Tout d’abord je tiens à dire que j’accuse personnellement cette partie du public, concitoyens et concitoyennes, qui s’est cru autorisée à mettre Polanski en accusation pour des faits remontant à 44 ans, sans qu’aucune décision de justice n’est été prise. Nous sommes entrés dans une époque du politically correct que je ressens comme suffocante et qui risque de nous conduire au totalitarisme le plus redoutable. Je ne sais pas grande chose des faits imputés à Polanski mais j’aimerais, à tout hasard que l’on se reporte à l’année 1975, pour ceux qui peuvent s’en souvenir. Nous n’étions pas dans le politically correct mais dans son absolu contraire. Les hommes et les femmes, les garçons et les filles se sentaient libres et aspiraient à l’être encore d’avantage. Nous étions en général plutôt joyeux et la sexualité était délicieuse. Les tabous semblaient voués aux gémonies. L’ambiance n’était pas à Balance ton Porc. De dire cela ne m’empêche pas de condamner vivement toutes les violences faites aux femmes et à fortiori le viol. Au grand contraire. Mais tant que des faits ne sont pas fondés on ne doit pas mettre au pilori quiconque sur la base de simples allégations. La volonté de censurer, d’interdire un film au nom de quoi que ce soit est intolérable. J’ai eu à supporter la censure officielle, je sais de quoi je parle. C’est infâme. Méfiez-vous donc des ragots, s’il vous plaît.

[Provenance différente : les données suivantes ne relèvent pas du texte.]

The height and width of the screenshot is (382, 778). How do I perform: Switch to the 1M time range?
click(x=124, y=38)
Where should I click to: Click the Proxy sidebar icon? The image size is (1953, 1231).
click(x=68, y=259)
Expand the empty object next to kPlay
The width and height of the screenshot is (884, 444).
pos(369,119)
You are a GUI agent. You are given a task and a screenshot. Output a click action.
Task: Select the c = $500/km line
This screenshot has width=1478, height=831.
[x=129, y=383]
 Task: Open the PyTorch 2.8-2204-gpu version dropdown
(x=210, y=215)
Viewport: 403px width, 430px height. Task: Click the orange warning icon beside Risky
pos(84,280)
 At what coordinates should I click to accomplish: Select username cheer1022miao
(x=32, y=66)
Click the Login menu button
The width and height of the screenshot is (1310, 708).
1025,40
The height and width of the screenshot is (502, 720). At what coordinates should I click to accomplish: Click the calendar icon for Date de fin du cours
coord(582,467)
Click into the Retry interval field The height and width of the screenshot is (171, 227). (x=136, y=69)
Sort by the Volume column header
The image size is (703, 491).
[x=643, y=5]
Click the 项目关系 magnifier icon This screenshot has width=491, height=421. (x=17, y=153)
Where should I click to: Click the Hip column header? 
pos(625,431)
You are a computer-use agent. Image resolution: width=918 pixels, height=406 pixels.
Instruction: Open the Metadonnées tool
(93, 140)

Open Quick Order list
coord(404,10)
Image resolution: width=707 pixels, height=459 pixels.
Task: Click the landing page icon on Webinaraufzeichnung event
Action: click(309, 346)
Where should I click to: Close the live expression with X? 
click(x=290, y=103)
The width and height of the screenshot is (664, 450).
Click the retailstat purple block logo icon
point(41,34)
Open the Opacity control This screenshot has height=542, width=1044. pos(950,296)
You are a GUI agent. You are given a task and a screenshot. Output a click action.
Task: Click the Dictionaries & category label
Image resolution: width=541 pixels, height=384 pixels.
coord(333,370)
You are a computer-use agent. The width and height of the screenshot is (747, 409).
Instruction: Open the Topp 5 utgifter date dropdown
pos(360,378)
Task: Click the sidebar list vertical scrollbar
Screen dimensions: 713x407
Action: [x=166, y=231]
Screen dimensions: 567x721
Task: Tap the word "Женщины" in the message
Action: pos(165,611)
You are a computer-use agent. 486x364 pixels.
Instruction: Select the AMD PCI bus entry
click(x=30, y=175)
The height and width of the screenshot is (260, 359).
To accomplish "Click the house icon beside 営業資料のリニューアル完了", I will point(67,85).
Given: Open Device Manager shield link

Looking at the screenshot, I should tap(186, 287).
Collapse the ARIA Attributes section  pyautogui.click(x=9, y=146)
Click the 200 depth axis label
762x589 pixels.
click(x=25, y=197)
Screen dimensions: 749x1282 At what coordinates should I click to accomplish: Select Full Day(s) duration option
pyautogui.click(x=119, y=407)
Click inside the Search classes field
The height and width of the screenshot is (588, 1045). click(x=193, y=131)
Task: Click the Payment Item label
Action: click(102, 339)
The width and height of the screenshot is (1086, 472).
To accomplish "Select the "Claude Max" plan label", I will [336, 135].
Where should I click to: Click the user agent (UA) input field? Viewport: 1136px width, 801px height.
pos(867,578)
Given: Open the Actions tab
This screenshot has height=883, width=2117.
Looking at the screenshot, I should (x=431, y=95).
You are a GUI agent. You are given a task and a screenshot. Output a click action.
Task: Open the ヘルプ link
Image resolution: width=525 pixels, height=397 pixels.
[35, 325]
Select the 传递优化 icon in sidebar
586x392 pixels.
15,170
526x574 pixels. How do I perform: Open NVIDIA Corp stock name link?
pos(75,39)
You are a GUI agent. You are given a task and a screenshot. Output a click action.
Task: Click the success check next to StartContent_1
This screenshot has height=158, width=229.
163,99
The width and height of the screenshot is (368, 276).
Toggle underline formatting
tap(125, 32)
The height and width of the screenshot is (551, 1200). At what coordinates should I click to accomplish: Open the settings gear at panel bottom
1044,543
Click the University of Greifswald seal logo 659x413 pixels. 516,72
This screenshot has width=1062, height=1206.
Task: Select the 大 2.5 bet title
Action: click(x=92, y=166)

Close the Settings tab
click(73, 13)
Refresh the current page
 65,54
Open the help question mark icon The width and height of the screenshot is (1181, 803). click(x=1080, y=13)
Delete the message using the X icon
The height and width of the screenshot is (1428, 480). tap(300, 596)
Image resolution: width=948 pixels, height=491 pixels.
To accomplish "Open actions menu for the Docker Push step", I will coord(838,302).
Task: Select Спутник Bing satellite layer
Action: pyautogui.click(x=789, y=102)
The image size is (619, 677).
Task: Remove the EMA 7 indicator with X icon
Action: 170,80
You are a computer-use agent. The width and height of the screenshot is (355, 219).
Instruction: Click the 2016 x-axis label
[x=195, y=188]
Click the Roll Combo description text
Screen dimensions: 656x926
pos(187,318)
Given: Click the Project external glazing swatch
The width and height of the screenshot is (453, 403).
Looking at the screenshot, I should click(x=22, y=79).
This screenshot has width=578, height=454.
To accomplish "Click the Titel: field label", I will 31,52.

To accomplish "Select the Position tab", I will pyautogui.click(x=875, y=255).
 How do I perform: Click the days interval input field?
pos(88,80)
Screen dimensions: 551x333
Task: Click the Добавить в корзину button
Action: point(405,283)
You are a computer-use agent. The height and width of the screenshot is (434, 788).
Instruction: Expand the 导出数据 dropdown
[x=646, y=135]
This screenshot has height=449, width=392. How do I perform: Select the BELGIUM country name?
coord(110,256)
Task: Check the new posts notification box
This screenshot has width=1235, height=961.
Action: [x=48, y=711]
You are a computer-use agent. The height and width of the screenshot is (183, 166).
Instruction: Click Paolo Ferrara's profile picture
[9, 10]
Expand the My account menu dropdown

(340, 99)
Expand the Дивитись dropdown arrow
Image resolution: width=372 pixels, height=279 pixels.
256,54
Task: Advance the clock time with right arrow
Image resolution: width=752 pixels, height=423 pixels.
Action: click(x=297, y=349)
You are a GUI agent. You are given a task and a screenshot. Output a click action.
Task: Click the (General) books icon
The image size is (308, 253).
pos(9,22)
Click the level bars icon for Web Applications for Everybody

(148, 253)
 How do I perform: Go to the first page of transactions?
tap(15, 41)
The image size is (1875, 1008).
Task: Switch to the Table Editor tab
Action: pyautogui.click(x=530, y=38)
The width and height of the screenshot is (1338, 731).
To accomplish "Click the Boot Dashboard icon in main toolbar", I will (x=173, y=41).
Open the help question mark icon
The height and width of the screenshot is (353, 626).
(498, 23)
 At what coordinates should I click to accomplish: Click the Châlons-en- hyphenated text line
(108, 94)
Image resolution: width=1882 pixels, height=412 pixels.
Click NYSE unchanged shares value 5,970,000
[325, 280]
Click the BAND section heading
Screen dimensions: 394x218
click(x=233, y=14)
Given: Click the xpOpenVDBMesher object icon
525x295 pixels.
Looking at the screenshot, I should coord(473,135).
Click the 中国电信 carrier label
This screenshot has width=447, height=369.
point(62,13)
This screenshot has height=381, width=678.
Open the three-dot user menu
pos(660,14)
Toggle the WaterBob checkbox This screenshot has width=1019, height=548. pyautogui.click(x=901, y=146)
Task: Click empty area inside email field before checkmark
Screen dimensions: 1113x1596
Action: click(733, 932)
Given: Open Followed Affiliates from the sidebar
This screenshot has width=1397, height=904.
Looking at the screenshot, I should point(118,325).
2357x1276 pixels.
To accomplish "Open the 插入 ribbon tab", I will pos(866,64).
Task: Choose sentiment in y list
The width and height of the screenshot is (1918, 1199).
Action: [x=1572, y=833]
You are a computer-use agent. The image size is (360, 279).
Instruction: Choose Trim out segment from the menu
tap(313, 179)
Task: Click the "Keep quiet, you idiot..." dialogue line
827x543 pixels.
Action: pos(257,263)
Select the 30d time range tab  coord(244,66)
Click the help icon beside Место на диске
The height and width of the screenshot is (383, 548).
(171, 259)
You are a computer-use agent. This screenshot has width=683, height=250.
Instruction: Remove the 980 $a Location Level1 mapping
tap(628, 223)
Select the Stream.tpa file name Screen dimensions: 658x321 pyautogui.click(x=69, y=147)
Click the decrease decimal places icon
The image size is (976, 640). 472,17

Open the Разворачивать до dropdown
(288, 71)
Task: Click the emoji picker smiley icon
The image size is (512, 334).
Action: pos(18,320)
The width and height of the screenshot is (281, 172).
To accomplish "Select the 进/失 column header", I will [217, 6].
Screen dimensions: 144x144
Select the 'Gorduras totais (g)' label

Il y avait du monde dans la salle quand nous sommes allés voir J’accuse. On y raconte tout de même une bien sale histoire de la France. On la raconte bien et elle est bien jouée, interprétée. Seulement ce qui m’a un peu fait de la peine c’est qu’il y a un très grand absent dans ce film : le peuple de France. On nous toujours parlé du fracas que l’affaire Dreyfus avait provoqué dans tout le pays, des haines tenaces, des amitiés fracassées, des familles explosées parfois. Les antisémites ne rigolaient pas. Or ici, tout se passe dans les bureaux calfeutrés et non pas dans la rue. J’ai trouvé cela singulier. Et puis peut-être la part un peu trop belle faite à Picquart qui après avoir lourdement participé à la condamnation de Dreyfus, découvre des irrégularités, le moins qu’on puisse dire, et qu’en fait, l’espion est un officier de Rouen nommé Esterhazy. Trop gentil Picquart. Dujardin aussi. C’est généreux de la part de Polanski qui est Juif lui aussi. Mais je trouve un peu trop appuyée cette « gentillesse ». Je sais que les juifs nomment les non-Juifs, les gentils… Mais tout de même… Bref le film est réalisé avec le talent que nous connaissons du metteur en scène. Ce n’est pas son meilleur film, mais il ne manque pas un bouton doré aux uniformes. Salut l’artiste.